IFNγ signaling associated with reduced sensitivity to venetoclax in two independent ex vivo drug datasets (BEAT-AML: R = −0.49, p = 1.2 × 10−8; Malani et al.: R = −0.54, p = 1.8 × 10−8). Ex vivo, IFNγ increased AML blast proliferation and resistance to venetoclax across increasing concentrations (multiple comparisons significant; representative p-values reported). A 47-gene parsimonious IFNγ score tightly correlated with HLA class I/II scores and predicted worse survival (log-rank p = 0.013), remaining independently prognostic with the highest hazard ratio among covariates in multivariable analysis (HR 4.72; 95% CI 2.19–10.16; p = 7.3 × 10−7).
Discussion
This study disentangles AML-intrinsic and microenvironmental components of IFNγ signaling. Monocytic and del7/7q AML subtypes exhibit high IFNγ pathway activation within leukemic blasts, driven by IFNγ originating primarily from CD8 T and NK cells. Elevated IFNγ signaling in AML is associated with upregulation of antigen presentation machinery, notably HLA-E, and spatial proximity to T cells, supporting an immunosuppressive niche mediated through the HLA-E–NKG2A inhibitory axis and CD74/CLIP-related mechanisms. The AML-intrinsic IFNγ response tracks with monocytic differentiation states and specific IRF regulon activity, emphasizing lineage and maturation dependencies. Functionally, IFNγ exposure enhances AML blast survival and reduces venetoclax sensitivity, aligning with clinical observations of venetoclax resistance in monocytic AML. IFITM3 emerges as a downstream target tightly linked to IFNγ signaling, a potential AML dependency across cell lines, and a prognostic biomarker whose high expression portends inferior survival and increases at relapse. Finally, a compact 47-gene IFNγ signature improves risk stratification beyond traditional factors, indicating that IFNγ pathway engagement contributes to therapeutic resistance and poor outcomes. These findings support therapeutic strategies that modulate the IFNγ axis and related checkpoints (e.g., NKG2A blockade) to overcome immune evasion and venetoclax resistance.
Conclusion
Integrating bulk and single-cell transcriptomics with functional assays, this work defines IFNγ signaling as a conserved and clinically relevant pathway in AML, particularly enriched in monocytic and del7/7q subtypes.
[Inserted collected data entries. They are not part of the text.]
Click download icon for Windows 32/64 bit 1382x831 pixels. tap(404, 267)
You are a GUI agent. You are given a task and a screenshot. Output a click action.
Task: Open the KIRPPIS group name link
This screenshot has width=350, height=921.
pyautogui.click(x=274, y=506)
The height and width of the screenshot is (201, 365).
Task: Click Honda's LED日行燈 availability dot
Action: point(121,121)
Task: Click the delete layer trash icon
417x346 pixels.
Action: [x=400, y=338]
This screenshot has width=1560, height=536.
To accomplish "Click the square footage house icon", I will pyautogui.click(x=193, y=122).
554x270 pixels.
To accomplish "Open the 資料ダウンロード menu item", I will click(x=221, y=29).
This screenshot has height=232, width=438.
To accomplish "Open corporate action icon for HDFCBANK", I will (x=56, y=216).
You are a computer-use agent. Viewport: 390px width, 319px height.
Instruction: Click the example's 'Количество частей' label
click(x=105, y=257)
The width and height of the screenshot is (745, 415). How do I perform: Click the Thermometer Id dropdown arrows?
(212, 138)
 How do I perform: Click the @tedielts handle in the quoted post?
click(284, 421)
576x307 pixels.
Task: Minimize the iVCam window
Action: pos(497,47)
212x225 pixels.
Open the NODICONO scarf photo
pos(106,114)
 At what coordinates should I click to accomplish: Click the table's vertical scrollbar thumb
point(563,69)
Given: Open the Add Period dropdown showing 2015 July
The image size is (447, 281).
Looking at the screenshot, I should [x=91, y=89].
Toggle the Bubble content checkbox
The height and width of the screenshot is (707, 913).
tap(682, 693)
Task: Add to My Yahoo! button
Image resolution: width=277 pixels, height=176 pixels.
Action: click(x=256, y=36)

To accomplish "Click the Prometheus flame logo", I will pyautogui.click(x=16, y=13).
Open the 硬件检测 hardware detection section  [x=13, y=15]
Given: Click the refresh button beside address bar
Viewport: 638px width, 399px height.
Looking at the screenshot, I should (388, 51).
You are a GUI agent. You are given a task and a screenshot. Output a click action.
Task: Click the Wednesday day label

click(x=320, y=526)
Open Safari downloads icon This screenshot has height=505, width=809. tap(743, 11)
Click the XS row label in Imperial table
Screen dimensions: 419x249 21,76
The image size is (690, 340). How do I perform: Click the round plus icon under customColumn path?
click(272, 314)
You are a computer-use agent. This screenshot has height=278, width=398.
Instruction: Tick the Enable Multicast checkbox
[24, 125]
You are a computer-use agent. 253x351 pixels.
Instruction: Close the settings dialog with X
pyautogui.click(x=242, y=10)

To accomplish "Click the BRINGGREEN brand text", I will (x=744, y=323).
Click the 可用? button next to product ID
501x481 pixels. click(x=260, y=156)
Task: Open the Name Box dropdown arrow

It links T/NK-derived IFNγ to AML-intrinsic pathway activation, HLA-E upregulation, and an immunosuppressive microenvironment, and demonstrates that IFNγ augments AML survival and venetoclax resistance. IFITM3 is identified as an IFNγ-inducible, AML-intrinsic marker associated with worse survival and potential dependency. A 47-gene parsimonious IFNγ signature robustly predicts outcomes independent of established clinical factors. Future research should experimentally validate IFITM3 dependency and the IFNγ–IFITM3 axis in immunocompetent models, dissect mechanisms of IFNγ-driven venetoclax resistance, and assess therapeutic interventions targeting IFNγ signaling and the HLA-E–NKG2A checkpoint in AML.
Limitations
While co-culture assays and spatial profiling support T/NK-derived IFNγ driving AML signaling, in vitro systems do not fully capture the complexity of the bone marrow niche. Causality between IFITM3 and drug resistance requires direct perturbation studies in appropriate in vivo models. The prominence of IFNγ does not exclude contributions from other inflammatory pathways (e.g., TNFα, TGFβ). Randomization and blinding were not employed due to the observational, correlative nature of the study design integrating clinical datasets.